Além de professora do Departamento de Jornalismo da Pontifícia Universidade Católica de São Paulo (PUC-SP, Brasil), Djamila Ribeiro é colunista em diversos meios de comunicação, entre os quais se destacam o jornal Folha de S. Paulo e a revista Elle. Em 2016, atuou como Secretária Adjunta de Direitos Humanos na cidade de São Paulo e sua figura é considerada fundamental no atual movimento negro no Brasil e na América Latina. Por isso, é impressionante que uma editora como a Txalaparta nos traga agora este trabalho de Djamila, inspirado nas memórias de sua infância, no qual fala sobre racismo e feminismo, claro, mas também sobre maternidade, amor e a importância da ancestralidade.

Por que Djamila Ribeiro?

Nossa primeira pergunta não poderia ser outra: por que a Txalaparta escolheu este livro em particular para divulgar o trabalho de Djamila Ribeiro?
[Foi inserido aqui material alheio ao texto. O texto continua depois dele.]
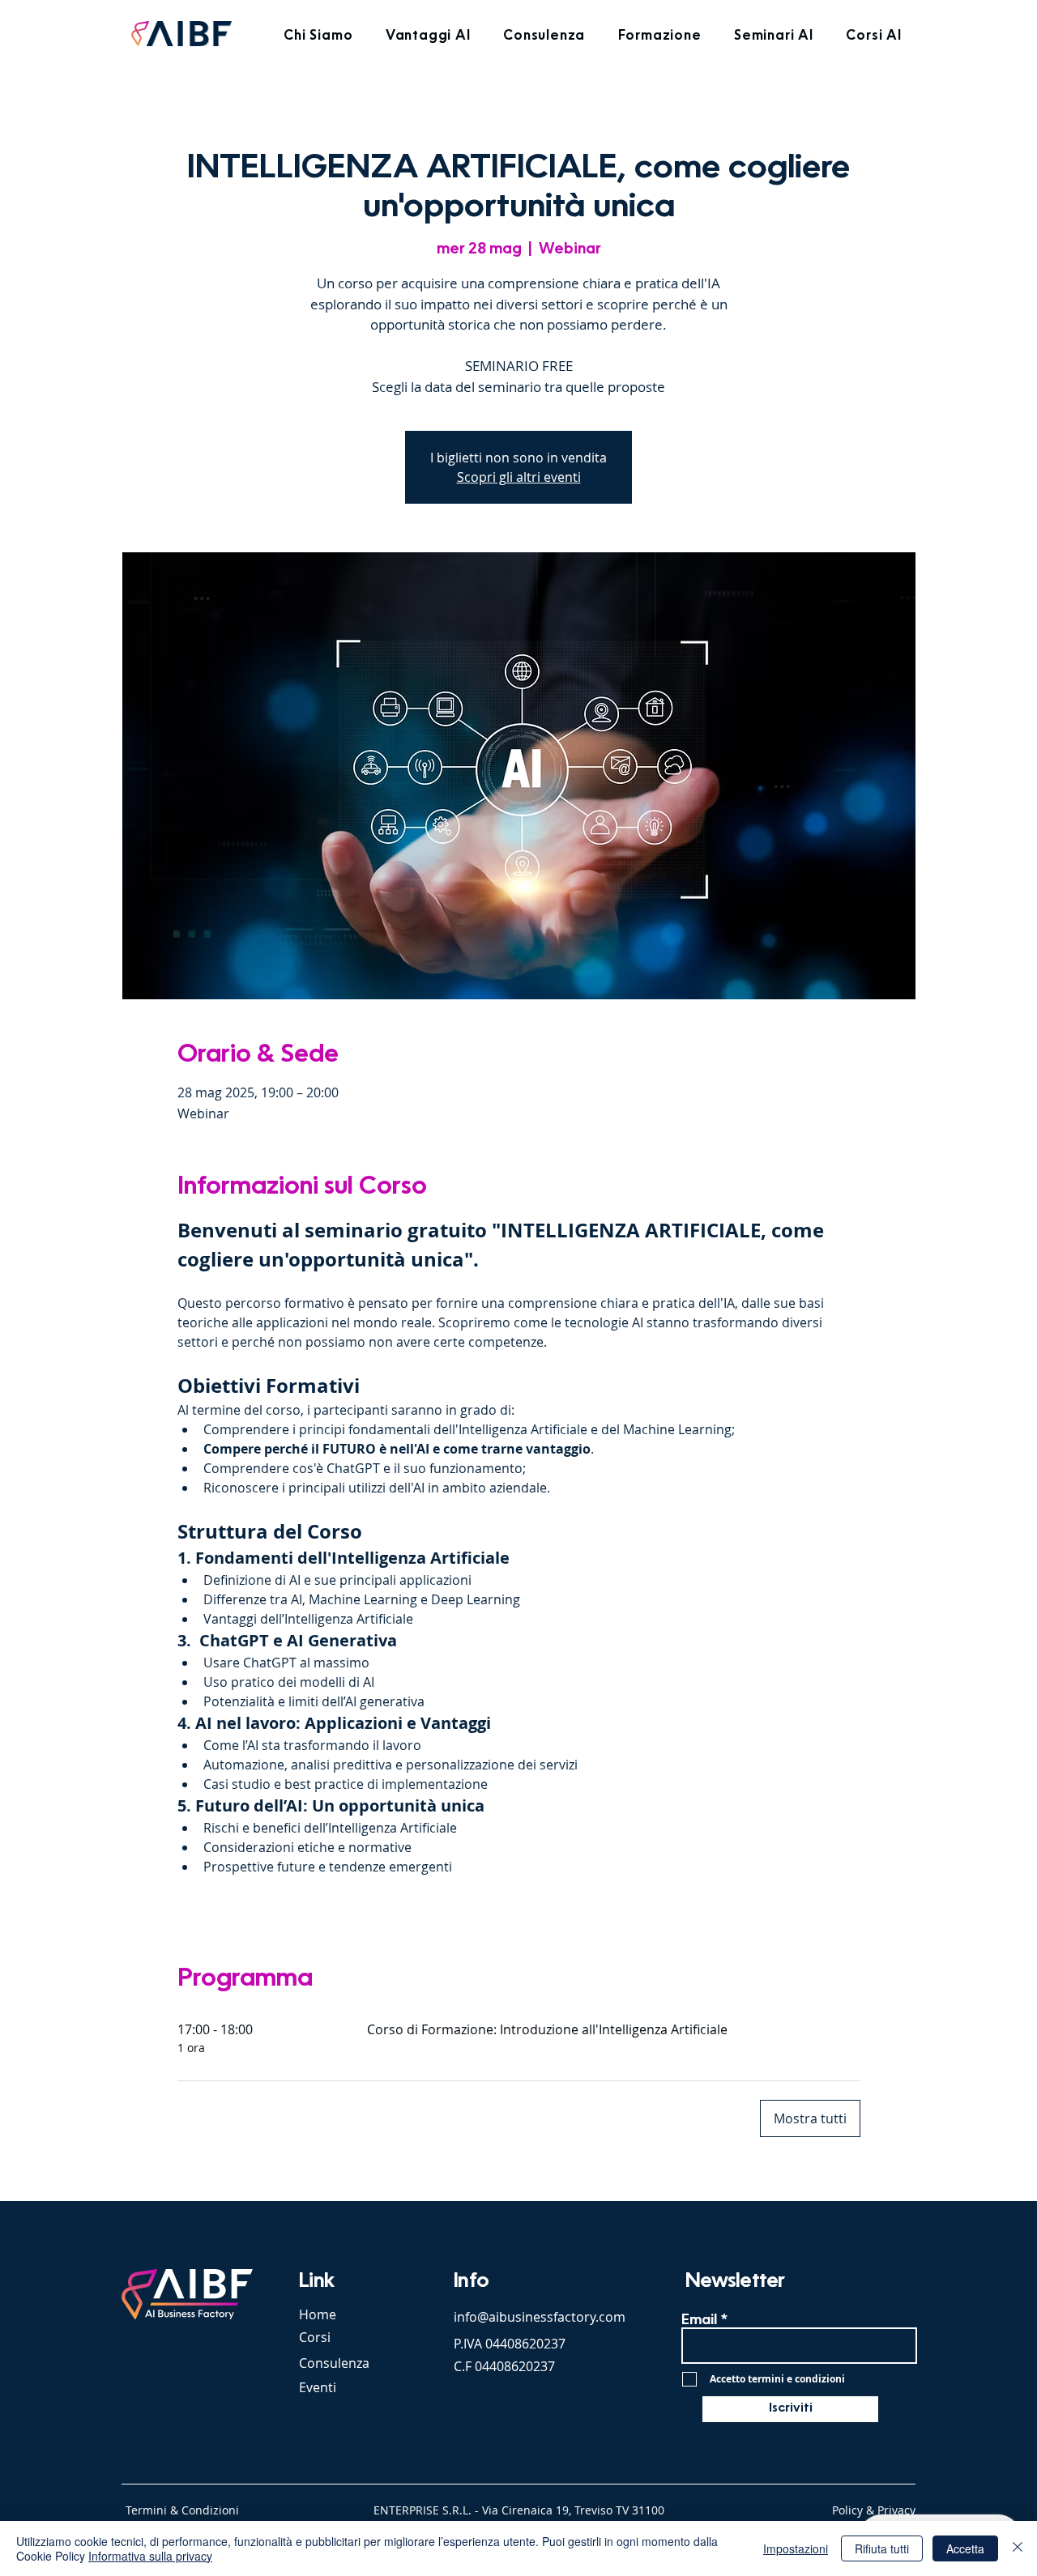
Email (699, 2320)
Ane Eslava nos conta que, há dois anos, publicaram outro livro de uma autora brasileira, também afrodescendente, que foi uma grande descoberta para eles: Carolina Maria de Jesus. A partir dela, começaram a conhecer outras autoras cujas obras estão sendo revalorizadas e reconhecidas no Brasil, como é o caso da própria Djamila.

Havia algumas obras de Djamila Ribeiro publicadas na Espanha, mas não esta em particular. A editora argentina Mandacaru, especializada em traduções do português para o espanhol de obras escritas por mulheres do Brasil, Portugal e África, já havia lançado este livro em espanhol em 2023, com o título Cartas para minha avó, que é o nome original da obra.
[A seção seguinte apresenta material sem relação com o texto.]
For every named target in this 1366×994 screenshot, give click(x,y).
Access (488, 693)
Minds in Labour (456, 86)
Na Txalaparta, eles leram avidamente e acharam muito interessante, pois condensava a maioria das contribuições teóricas que Djamila Ribeiro faz em seus ensaios, mas por meio de vivências e memórias pessoais, às vezes muito íntimas. Decidiram, então, publicá-lo e, para isso, partiram da tradução da Mandacaru, realizada por Lucía Tennina e Luciana De Mello.

Segundo Ane:

Para a gente, parecia muito importante utilizar essa tradução que já estava feita porque elas [as tradutoras] levaram o texto de Ribeiro do português para o espanhol com uma perspectiva feminista negra muito consciente, o que nos pareceu interessante. Então utilizamos esse texto, mas, em coordenação com as tradutoras, o adaptamos ao espanhol peninsular.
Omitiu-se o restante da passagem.